● **Exercise details**: How many lines in the material contain the string "Task"? Only the number is wanted.

● **Source data**:

----

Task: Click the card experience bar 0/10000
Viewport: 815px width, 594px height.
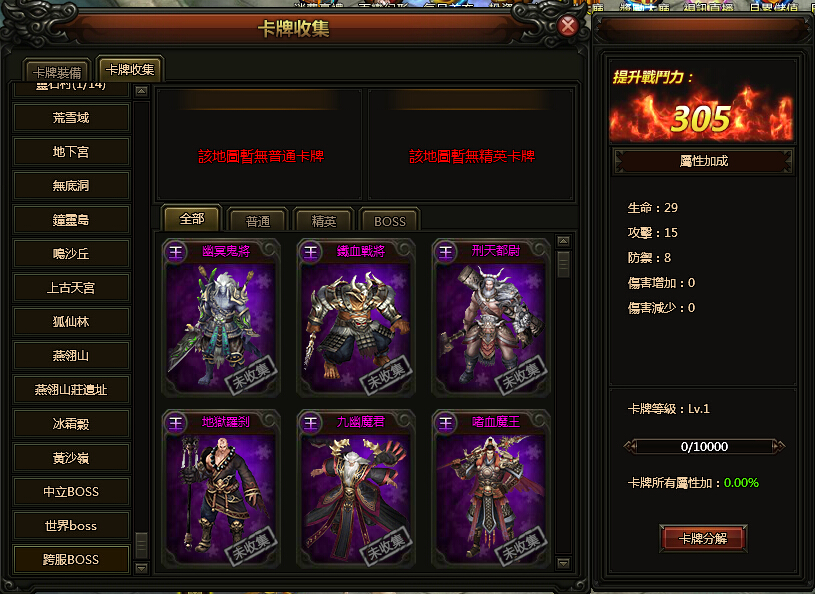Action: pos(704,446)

----

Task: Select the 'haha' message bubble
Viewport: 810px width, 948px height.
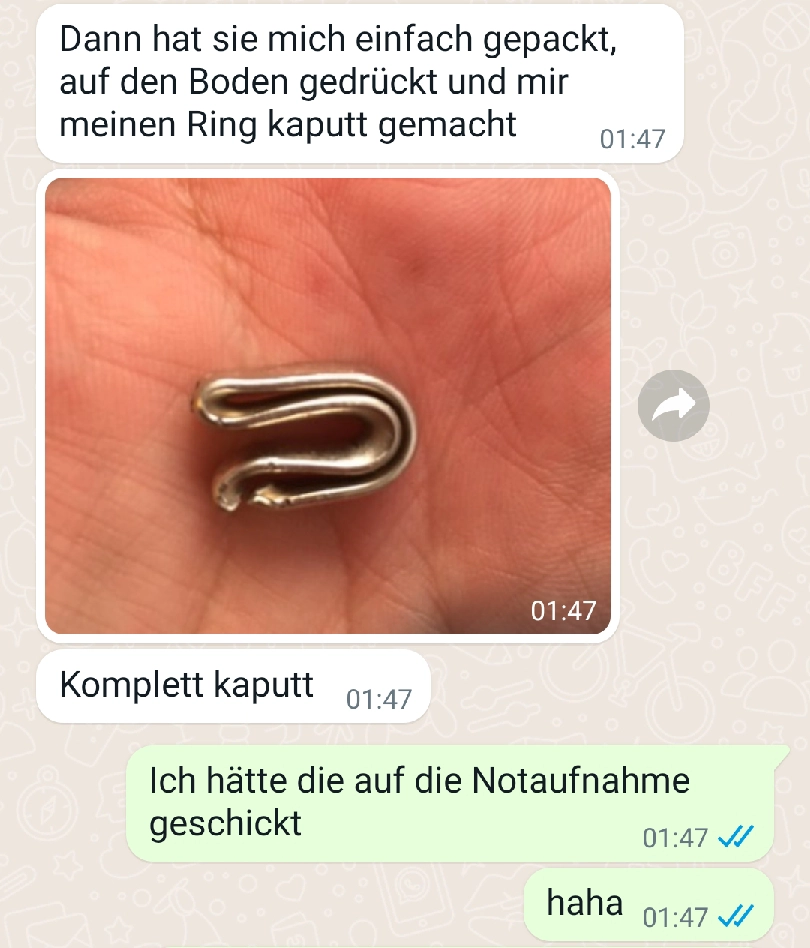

----

● **Response for this exercise**: 2